_Your task_
Retrieve every line from the records in which the word "computer" occurs.

_Entries provided_
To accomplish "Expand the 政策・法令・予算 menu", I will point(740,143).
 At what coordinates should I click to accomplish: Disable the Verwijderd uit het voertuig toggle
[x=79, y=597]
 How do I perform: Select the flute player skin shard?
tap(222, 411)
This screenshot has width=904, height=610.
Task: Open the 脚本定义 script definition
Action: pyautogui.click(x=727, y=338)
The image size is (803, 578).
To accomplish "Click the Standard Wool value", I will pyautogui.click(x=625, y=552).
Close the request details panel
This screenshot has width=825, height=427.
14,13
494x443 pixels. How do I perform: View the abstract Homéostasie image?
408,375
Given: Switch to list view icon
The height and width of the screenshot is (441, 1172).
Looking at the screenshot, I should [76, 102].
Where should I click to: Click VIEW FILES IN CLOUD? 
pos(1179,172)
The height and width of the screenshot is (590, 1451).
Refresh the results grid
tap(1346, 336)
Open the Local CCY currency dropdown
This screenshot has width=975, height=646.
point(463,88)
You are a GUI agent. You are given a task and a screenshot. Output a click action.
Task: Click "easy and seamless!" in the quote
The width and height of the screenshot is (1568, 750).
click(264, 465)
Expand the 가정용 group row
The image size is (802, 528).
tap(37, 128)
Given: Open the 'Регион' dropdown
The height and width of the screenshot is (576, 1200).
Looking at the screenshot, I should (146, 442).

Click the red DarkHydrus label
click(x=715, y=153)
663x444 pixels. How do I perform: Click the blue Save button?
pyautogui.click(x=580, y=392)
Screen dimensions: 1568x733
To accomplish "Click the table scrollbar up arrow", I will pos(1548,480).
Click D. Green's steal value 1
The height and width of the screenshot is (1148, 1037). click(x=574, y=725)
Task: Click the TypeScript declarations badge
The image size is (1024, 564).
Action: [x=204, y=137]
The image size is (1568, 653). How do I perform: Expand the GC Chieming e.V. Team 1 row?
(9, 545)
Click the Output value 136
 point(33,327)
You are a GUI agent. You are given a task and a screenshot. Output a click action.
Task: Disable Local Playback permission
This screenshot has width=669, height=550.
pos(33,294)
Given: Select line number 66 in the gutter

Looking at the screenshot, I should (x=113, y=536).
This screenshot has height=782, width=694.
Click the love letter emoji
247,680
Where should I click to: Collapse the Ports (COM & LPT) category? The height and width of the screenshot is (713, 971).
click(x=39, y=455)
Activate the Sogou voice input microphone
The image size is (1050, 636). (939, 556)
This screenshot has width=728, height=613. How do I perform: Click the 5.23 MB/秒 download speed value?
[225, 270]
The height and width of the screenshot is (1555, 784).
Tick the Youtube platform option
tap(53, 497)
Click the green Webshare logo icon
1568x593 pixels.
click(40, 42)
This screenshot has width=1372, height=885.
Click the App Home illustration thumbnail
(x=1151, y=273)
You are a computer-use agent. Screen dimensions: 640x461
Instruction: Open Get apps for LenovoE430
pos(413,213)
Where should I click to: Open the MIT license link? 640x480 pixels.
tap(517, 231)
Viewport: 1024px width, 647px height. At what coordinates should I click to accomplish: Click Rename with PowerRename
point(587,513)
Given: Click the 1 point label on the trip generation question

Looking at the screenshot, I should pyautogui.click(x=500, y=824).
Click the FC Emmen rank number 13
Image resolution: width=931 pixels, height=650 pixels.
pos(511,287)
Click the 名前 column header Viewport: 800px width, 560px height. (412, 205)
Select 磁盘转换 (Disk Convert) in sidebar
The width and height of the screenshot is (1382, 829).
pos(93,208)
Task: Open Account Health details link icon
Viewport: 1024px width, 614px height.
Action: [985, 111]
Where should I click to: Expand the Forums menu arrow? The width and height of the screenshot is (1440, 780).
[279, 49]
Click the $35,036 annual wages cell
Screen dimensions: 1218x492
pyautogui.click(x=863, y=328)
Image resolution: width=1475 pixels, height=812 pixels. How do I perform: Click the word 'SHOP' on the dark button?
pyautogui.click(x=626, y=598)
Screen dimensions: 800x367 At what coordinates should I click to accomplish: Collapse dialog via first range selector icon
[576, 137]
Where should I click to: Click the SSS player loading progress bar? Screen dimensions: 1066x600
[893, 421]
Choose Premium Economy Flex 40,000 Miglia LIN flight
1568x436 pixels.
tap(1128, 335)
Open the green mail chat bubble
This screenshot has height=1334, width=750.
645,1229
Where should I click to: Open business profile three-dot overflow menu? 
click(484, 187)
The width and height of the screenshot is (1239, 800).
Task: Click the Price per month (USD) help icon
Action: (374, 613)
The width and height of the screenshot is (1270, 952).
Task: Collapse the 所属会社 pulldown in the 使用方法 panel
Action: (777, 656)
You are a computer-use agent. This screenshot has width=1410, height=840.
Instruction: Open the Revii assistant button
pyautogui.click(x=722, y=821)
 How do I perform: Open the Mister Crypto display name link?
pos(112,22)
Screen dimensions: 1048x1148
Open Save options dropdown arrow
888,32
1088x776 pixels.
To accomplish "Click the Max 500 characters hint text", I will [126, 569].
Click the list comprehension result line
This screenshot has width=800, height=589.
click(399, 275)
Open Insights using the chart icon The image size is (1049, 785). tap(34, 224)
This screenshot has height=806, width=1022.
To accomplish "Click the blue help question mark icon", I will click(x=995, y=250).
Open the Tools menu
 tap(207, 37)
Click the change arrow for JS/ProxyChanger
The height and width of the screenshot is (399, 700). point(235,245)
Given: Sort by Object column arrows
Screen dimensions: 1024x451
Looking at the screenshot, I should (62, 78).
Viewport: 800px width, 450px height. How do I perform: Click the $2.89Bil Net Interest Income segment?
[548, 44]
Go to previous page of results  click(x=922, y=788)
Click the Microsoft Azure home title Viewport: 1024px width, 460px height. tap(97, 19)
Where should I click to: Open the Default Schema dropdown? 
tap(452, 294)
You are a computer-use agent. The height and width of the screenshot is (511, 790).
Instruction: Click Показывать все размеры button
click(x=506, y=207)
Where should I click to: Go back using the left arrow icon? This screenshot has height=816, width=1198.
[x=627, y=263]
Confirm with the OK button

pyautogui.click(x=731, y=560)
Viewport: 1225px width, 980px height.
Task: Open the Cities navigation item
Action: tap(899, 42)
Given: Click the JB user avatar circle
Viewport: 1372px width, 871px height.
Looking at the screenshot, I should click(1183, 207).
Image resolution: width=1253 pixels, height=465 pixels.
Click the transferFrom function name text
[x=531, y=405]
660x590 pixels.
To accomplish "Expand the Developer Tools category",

_Task result_
You are a computer-use agent. Screen dimensions: 640x461
You are a computer-use agent. This screenshot has width=1410, height=840.
You are a computer-use agent. The height and width of the screenshot is (511, 790).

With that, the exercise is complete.